夜、どこかの入江に入った。眠っていた彼がうす眼をあけると、さきほどの番人たちはそこでおりてその代りに、別の男たちが三人、舟に乗りこんできた。濁音の多い土地言葉で番人と男たちは話しあっている。疲れ果てた彼にはもう、その日本語を聞きとろうと努力するのも嫌で、ただこの連中の会話の中に、長崎とか、大村という言葉が入るのを耳にしておそらく自分が連れていかれるのも、その長崎か大村なのであろうとぼんやりと思う。小屋にいた時は、同じように捕縛されたあの片眼の男や白瓜をくれた女の運命のために、祈る力はあったのに、今は他人のためは勿論、自分のために祈る力もない。何処へ連れていかれようが、今後、何をされようが、もう何もかも変りないような気さえしてくる。眼をつぶり彼はふたたび眠りに落ち、時々、眼をあけて、櫂《かい》の軋む単調な音をきいた。一人の男が漕《こ》ぎ、他の二人の男は陰気な表情をして黙ったまま蹲《うずくま》っていた。主よ、すべてを御心のままにという祈りを彼は寝言のように呟《つぶや》き、しかし今、自分が落ち入っている感情は、多くの聖人たちが、摂理のままに神に自分を委《ゆだ》ねようとする志と、一見、似てはいるが、本質的には違うのだと思った。本当に、こんなことでお前はどうなるのだろう。お前は少しずつ、信仰さえ喪《うしな》っているのではないかという声が、頭の奥できこえたが、今はその声を耳にするのも辛かった。
「どこ」
幾度目かに眼をさました時、彼はかすれた声で三人の新しい番人たちに訊ねたが、相手は怯《おび》えたように体を固くしたまま返事をしない。
「どこ」
もう一度、大声できくと、
「ヨコセのウラ」
一人が恥ずかしそうに小声で答える。ヨコセウラという地名はヴァリニャーノ師から幾度も聞かされていた。フロイス師やアルメイダ師たちがこの附近の領主から許しをもらって開いた港で、それまで平戸を訪れたポルトガルの船は以後、この港にだけ寄港するようになった。丘の上にはイエズス会の会堂がたち、神父たちは、その丘に大きな十字架を作った。その十字架は遠い海を幾日もかかって、やっと日本に到着した宣教師たちに、船の上からも、はっきりと見えるほど大きなものであった。復活祭の日には、日本人の住民たちも、手に手に蝋燭《ろうそく》をもって、その丘まで唄を歌いながら詣《もう》でたという。領主さえもここをたびたび訪れ、やがて洗礼を受けたのである。
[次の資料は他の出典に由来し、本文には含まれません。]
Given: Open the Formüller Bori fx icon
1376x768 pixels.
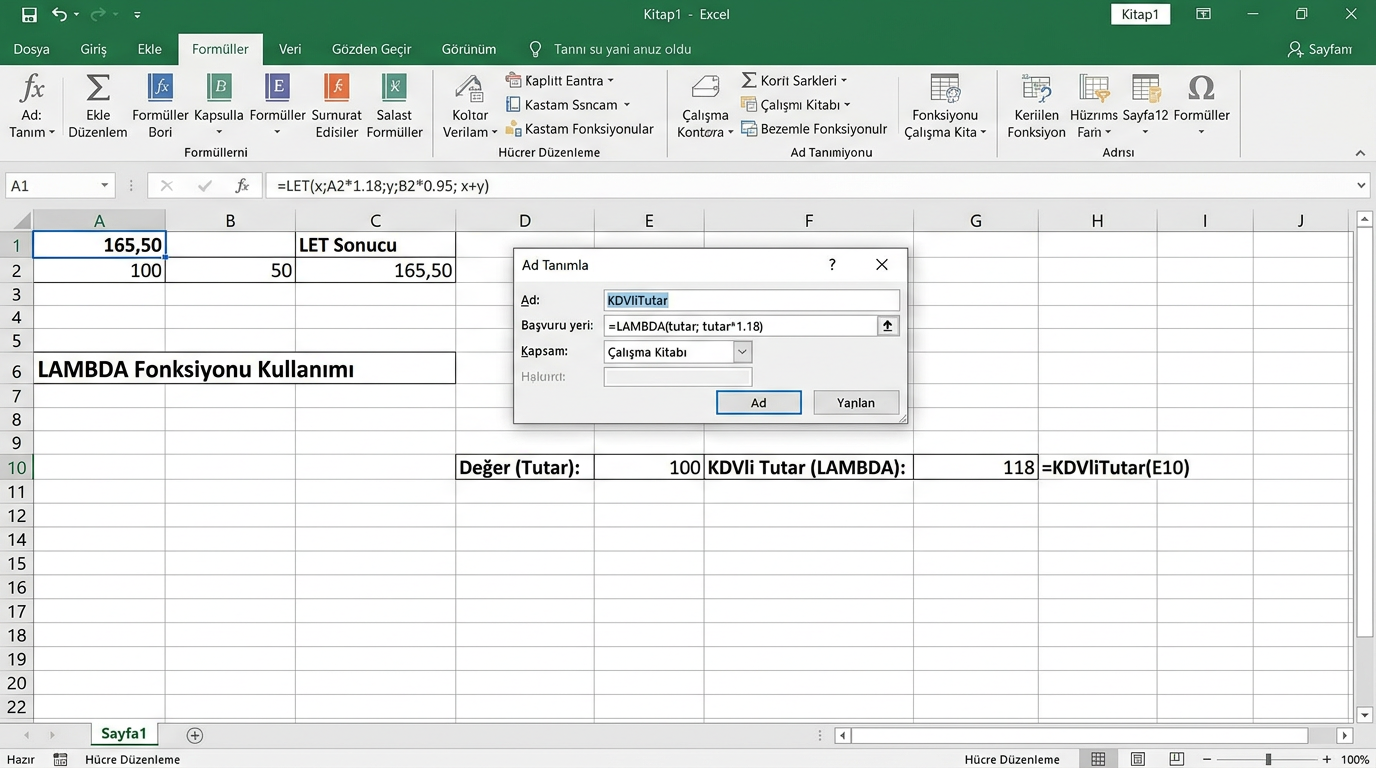Looking at the screenshot, I should coord(160,89).
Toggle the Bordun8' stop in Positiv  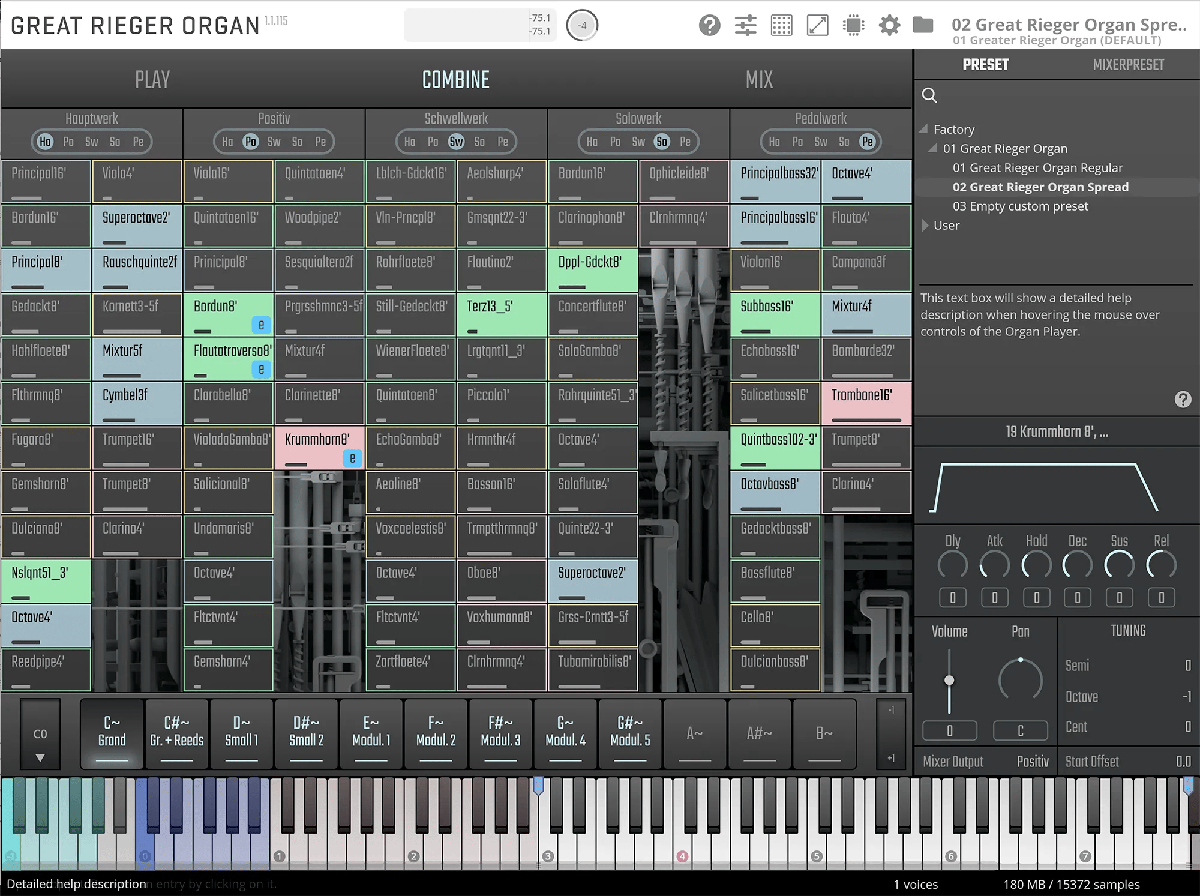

司祭は舟からその横瀬浦らしい村や港をさがしたが、海も陸も、黒一色に塗りつぶされて、灯一つみえない。何処に村や家があるのかわからなかった。だが、ひょっとすると、ここにもトモギや五島の部落のように信徒たちがひそかにかくれ残っているかも知れなかった。今、海を通過していくこの小舟の中に、彼等は野良犬のように一人の司祭が震えながら蹲っているのを知っているのだろうか。司祭が番人たちに横瀬浦は何処だと聞くと、しばらく、ためらった後、櫂を漕いでいる男が答えた。
「なにもなか」
村は焼かれ、それまで住んでいた者たちはすべて追い払われたというのである。舟に波が鈍い音をたててぶつかったほかは海も陸も、死んだように黙っていた。あなたは何故、すべてを放っておかれたのですかと司祭は弱々しい声で言った。我々があなたのために作った村さえ、あなたは焼かれるまま放っておいたのか。人々が追い払われる時も、あなたは彼等に勇気を与えず、この闇のようにただ黙っておられたのですか。なぜ。そのなぜかという理由だけでも、教えて下さい。私たちはあなたが試煉のために癩病にされたヨブのように強い人間ではない。ヨブは聖者ですが、信徒たちはまずしい弱い人間にすぎないではありませぬか。試煉にも耐える限度があります。それ以上の苦しみをもうお与え下さいますな。司祭は祈ったが、海は冷たく、闇は頑《かたく》なに沈黙を守りつづけていた。ただ聞えるのは、単調にくりかえされる鈍い櫂の音だけだった。
私は駄目になるのだろうかと震えながら考えた。聖寵《せいちょう》が自分に勇気と気力とを与えてくれなければ、これ以上、もう耐えられぬかもしれぬような気がする。櫂の音がやみ、男の一人が海にむかって叫んだ。
「どこ者《もん》だあ」
こちらの櫂はとまったのに、どこかから、同じように軋んだ音が聞えてくる。
「夜づりじゃろが、うっちょけ。うっちょけ」
今まで黙っていた二人の男のうち、年とったほうが呟いた。
「どこ者《もん》やあね、何ばしょっとか」
夜づり櫂の音がやみ、弱々しく答える声が聞えた。司祭はその声を何処かで聞いたような気がした。しかし、その弱々しい声を何処で聞いたのか思いだせなかった。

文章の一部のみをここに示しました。